Chitosan/albumin/CaCO3 as mimics for membrane bioreactor fouling: Genesis of structural mineralized-EPS-building blocks and cake layer compressibility

Membrane bioreactor biofouling is usually described as an extracellular matrix in which biopolymers, inorganic salts and active microbes co-exist. For that reason, biomineralization (BM) models can be useful to describe the spatial organization and environmental constraints within the referred scenario. BM arguments were utilized as background in order to (1) evaluate CaCO3 influence on flux decline; pore blocking and cake layer properties (resistance, permeability and compressibility) in a wide range of Chitosan/Bovine serum albumin (BSA) mixtures during step-pressure runs and, (2) perform membrane autopsies in order to explore the genesis of mineralized extracellular building blocks (MEBB) during cake layer build up. Using low molecular weight chitosan (LC) and BSA, 2 L of 5 LC/BSA mixtures (0.25–1.85 ratio) were pumped to an external ultra filtration (UF) membrane (23.5 cm2, hydrophobic, piezoelectric, 100 kDa as molecular weight cut-off). Eight different pressure steps (40 ± 7 to 540 ± 21 kPa) were applied. Each pressure step was held for 900 s. CaCO3 was added to LC/BSA mixtures at 0.5, 1.5 and 3 mM in order to create MEBB during the filtration tests. Membrane autopsies were performed after the filtration tests using thermo gravimetric, scanning microscopy and specific membrane mass (mg cm−2) analyses. Biopolymer-CaCO3 step-pressure filtration created compressible cake layers (with inner voids). The formation of an internal skeleton of MEBB may contribute to irreversible fouling consolidation. A hypothesis for MEBB genesis and development was set forth.

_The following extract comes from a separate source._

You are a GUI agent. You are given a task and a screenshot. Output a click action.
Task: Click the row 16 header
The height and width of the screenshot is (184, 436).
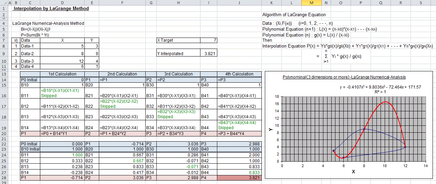coord(3,93)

► Membrane bioreactor fouling was mimicked at bench-scale using chitosan, bovine serum albumin and calcium carbonate.
► Eight pressure-step runs ranged from 40 to 540 kPa were evaluated in order to obtain cake layer hydraulic and structural properties (resistance, compressibility and permeability).
► Fouling layers were characterized by instrumental analysis (SEM, TGA, specific membrane mass).
► A hypothesis for mineralized-EPS-building blocks development was set forth based on biomineralization arguments.